**DIRECTIONS**
Reproduce exactly the line that contains "Play replay of round GN0102640107L" and every line after it through the end of the records below, leaving out all pictures.

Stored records
*** Begin section ***

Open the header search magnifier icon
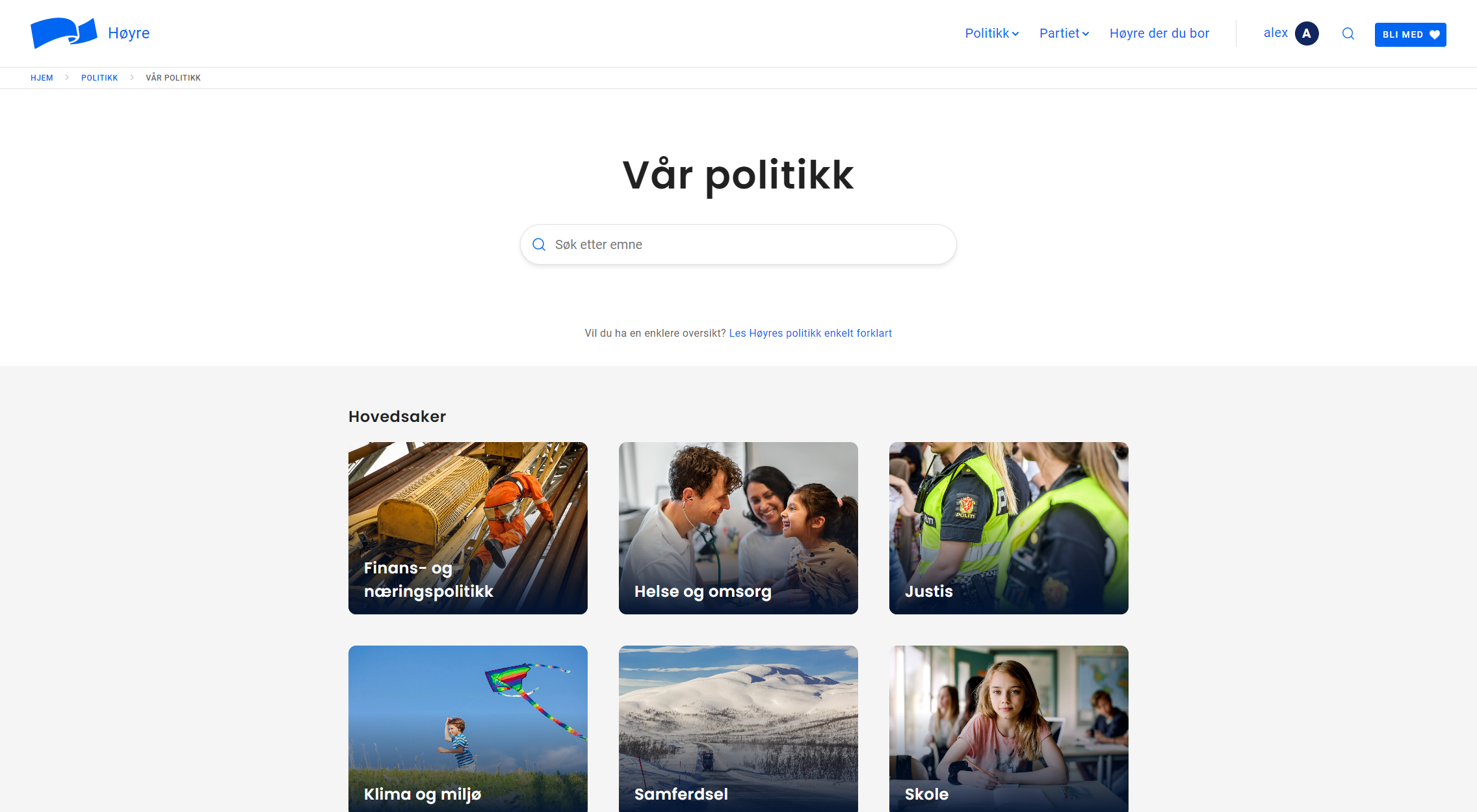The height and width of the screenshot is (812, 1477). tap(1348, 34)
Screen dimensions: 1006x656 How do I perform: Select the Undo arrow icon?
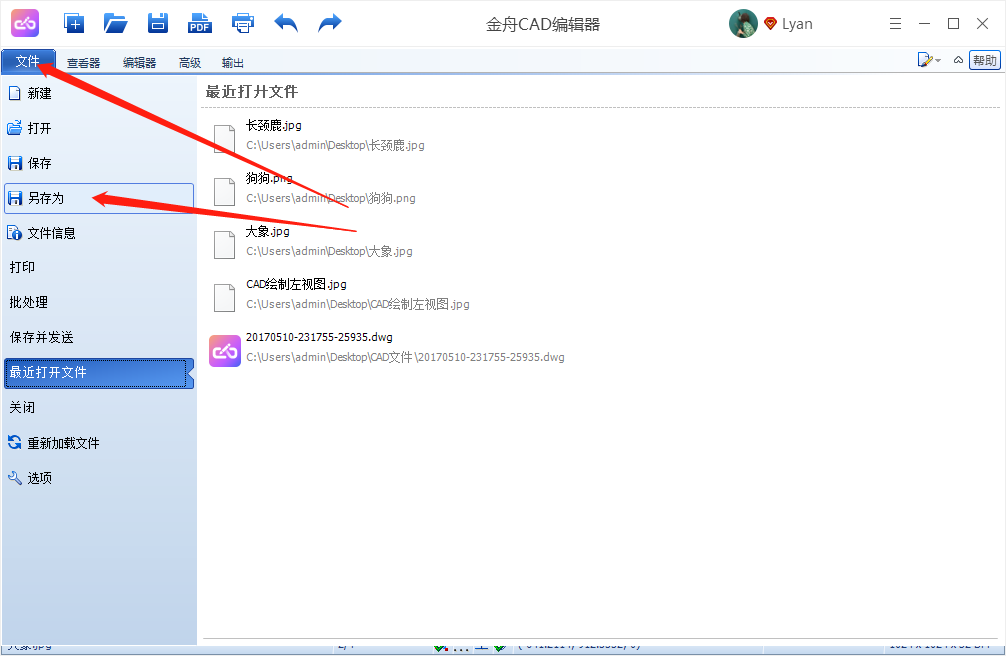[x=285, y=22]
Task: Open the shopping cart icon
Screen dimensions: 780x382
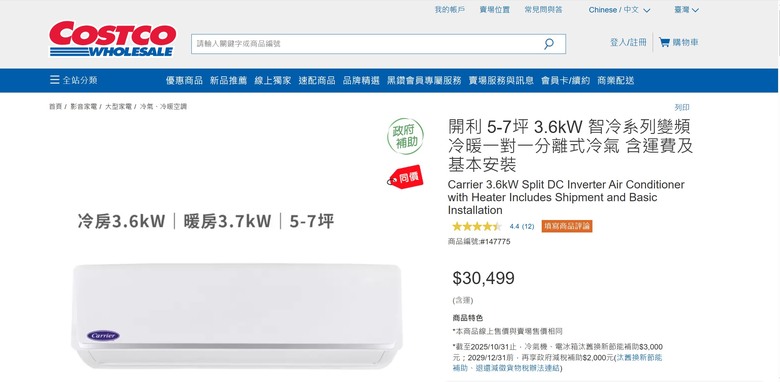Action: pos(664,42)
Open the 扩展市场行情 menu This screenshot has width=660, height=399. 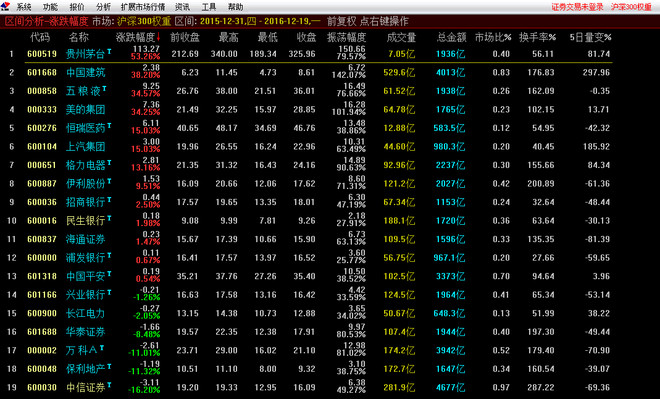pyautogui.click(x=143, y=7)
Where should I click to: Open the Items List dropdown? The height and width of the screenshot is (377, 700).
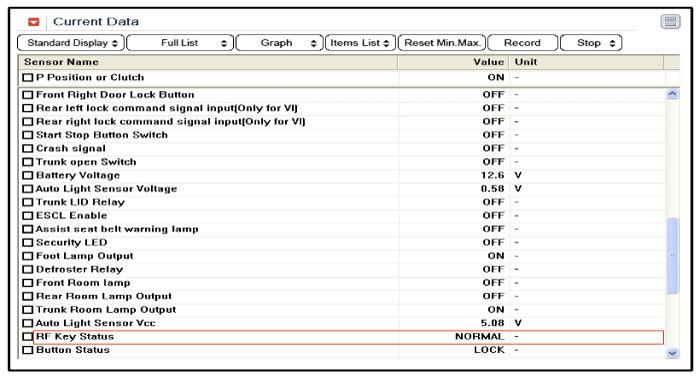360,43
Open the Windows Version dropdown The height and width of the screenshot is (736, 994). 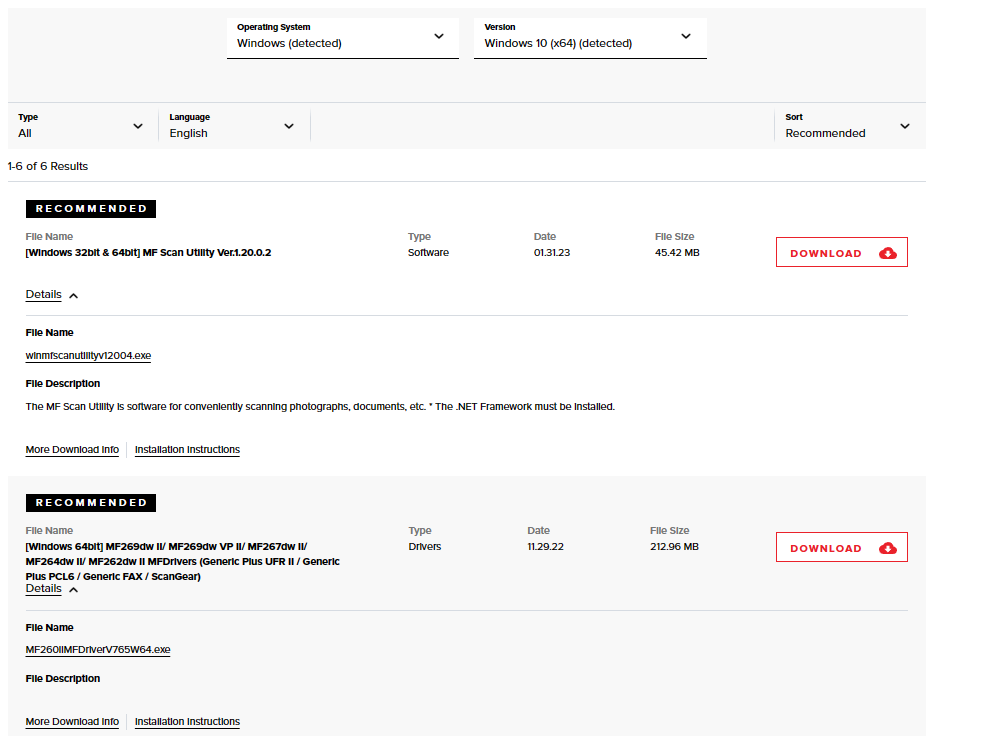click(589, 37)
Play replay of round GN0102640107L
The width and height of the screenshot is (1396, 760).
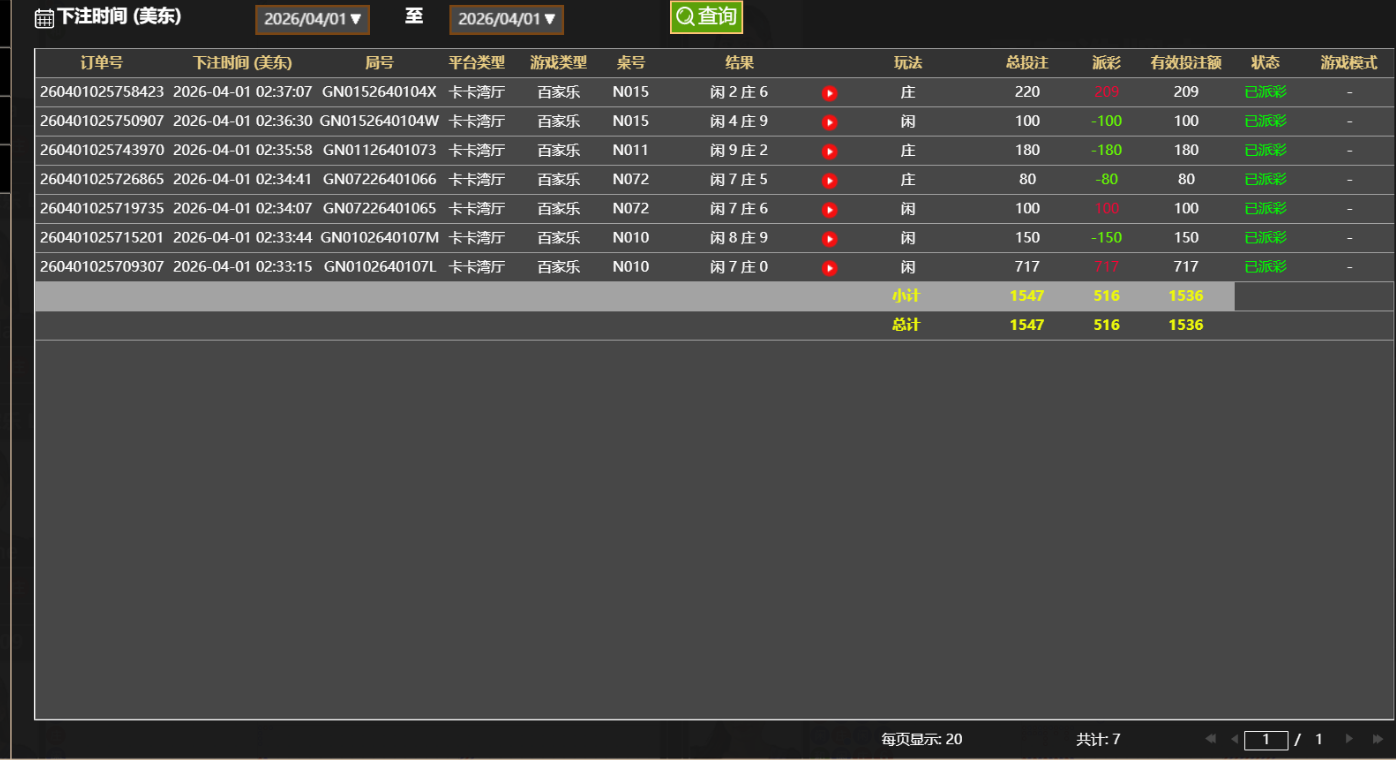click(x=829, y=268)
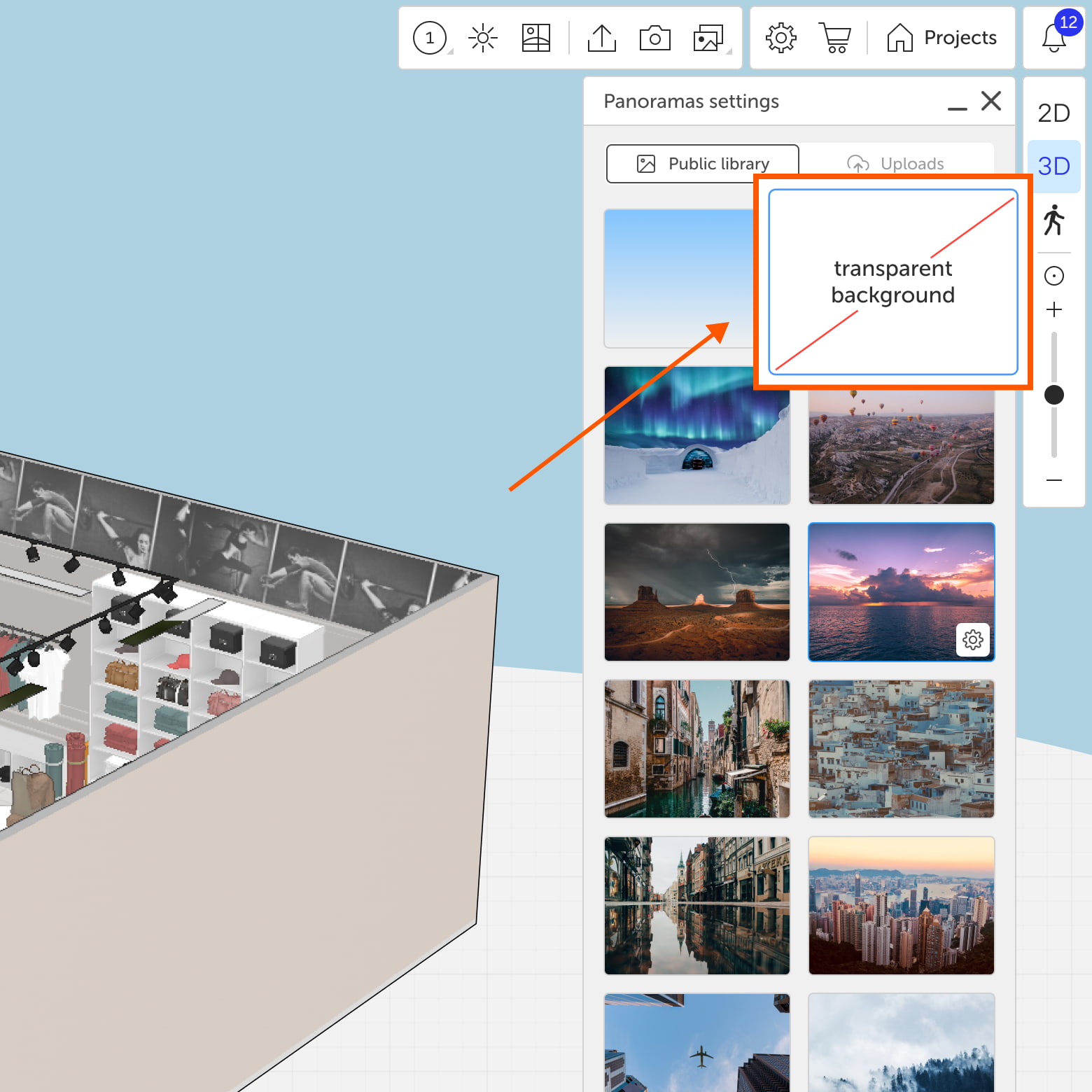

*** End section ***

**RESPONSE**
Play replay of round GN0102640107L
The width and height of the screenshot is (1396, 760).
click(x=829, y=268)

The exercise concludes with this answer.